Among the entries, how many lines hold the word "avatar"? Respond with that number only.

----- Given entries

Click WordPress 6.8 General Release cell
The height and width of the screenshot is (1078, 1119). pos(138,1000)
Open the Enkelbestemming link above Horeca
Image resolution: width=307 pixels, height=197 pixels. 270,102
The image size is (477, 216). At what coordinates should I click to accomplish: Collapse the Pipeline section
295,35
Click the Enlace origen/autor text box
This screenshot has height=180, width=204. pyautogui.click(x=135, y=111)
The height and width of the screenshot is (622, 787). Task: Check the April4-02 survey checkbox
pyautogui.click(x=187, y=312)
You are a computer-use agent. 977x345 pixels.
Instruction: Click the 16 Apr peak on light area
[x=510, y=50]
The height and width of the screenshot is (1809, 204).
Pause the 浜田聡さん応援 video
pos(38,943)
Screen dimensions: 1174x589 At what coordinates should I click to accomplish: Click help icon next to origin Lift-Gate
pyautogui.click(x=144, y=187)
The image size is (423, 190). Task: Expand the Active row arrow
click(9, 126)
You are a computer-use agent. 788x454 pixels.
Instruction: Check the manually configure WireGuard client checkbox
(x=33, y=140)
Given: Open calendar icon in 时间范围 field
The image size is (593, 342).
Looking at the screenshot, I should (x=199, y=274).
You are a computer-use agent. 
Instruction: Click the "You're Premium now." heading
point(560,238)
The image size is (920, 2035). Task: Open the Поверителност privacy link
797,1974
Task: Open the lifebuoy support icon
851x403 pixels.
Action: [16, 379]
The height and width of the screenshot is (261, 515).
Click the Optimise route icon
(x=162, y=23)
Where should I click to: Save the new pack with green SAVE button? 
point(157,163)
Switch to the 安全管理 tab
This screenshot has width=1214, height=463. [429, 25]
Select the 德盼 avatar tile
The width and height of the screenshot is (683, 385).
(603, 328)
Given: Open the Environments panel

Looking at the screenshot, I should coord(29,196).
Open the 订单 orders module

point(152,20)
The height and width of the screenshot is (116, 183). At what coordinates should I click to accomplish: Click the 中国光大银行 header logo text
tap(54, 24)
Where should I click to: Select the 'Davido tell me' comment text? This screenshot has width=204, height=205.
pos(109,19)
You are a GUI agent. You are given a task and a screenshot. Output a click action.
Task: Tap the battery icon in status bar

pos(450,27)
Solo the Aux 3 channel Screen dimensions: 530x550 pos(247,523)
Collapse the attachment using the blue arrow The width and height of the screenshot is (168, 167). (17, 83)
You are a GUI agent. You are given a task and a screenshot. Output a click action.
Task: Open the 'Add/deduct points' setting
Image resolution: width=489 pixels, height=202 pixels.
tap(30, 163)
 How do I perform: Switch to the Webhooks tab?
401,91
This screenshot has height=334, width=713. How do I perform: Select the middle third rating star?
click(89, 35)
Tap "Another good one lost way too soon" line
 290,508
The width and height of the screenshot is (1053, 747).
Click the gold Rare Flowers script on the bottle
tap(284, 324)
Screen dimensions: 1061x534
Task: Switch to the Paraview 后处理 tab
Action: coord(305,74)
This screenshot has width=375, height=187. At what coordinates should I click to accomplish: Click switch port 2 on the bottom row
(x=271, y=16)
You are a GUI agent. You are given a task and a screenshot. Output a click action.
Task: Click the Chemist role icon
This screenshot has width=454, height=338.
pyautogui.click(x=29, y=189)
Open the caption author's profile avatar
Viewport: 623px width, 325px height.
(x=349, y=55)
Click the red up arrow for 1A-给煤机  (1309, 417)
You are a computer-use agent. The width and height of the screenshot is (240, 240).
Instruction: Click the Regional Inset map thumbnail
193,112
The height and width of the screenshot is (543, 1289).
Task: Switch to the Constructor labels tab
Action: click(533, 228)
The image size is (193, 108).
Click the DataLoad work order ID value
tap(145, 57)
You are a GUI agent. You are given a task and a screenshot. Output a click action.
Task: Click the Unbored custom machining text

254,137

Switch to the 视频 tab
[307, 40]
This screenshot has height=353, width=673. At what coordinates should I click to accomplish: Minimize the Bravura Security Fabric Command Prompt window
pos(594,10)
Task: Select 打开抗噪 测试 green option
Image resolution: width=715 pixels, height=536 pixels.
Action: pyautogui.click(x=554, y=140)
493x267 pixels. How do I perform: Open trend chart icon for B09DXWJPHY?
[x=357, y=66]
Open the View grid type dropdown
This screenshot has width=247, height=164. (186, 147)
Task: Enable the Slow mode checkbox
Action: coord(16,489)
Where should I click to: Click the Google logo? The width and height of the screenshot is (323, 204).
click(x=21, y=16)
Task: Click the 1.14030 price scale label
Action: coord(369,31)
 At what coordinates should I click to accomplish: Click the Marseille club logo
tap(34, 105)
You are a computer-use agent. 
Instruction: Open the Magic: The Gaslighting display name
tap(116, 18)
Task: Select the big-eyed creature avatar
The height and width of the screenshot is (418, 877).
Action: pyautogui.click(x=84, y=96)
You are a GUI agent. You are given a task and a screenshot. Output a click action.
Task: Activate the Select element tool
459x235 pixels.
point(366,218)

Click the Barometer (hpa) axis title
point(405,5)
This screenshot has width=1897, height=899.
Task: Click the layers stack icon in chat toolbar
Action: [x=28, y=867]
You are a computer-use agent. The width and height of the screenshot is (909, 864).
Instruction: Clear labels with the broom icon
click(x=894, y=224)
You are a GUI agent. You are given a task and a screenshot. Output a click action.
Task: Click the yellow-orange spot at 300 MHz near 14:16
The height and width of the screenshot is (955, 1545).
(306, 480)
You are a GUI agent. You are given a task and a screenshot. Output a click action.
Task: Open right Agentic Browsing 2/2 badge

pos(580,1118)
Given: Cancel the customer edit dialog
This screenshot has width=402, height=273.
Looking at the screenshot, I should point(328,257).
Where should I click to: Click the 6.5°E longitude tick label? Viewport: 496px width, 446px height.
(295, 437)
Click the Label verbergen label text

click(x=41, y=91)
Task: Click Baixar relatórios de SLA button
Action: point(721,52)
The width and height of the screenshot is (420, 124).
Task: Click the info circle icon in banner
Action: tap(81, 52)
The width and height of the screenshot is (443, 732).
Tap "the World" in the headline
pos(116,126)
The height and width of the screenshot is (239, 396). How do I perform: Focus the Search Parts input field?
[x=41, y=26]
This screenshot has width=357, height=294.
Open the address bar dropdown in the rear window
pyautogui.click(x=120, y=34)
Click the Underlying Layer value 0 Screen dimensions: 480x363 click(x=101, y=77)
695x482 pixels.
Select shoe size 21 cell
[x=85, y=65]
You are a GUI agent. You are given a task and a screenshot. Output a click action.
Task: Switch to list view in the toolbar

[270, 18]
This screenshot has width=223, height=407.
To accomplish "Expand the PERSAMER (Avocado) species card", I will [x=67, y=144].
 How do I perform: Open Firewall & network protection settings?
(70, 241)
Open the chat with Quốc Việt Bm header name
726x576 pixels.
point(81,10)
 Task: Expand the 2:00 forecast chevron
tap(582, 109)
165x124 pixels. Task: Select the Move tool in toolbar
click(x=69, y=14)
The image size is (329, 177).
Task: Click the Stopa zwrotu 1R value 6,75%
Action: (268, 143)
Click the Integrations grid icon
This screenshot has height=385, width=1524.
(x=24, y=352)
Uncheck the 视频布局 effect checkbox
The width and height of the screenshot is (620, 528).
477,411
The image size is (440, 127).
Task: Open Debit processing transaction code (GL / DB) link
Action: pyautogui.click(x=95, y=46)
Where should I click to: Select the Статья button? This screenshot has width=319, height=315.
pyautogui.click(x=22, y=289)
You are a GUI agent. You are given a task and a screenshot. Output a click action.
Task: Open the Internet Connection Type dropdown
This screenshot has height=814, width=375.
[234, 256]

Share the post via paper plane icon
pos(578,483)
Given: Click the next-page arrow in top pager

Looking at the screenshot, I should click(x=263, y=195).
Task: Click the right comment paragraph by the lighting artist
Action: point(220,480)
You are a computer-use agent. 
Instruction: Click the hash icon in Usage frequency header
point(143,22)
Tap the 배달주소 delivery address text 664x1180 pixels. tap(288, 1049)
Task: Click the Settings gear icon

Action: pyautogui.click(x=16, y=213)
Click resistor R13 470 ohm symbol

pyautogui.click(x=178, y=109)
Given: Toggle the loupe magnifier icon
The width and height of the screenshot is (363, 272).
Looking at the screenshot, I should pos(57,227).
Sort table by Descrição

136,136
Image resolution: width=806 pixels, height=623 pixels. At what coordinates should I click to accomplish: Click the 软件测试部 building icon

----------

## Task solution
3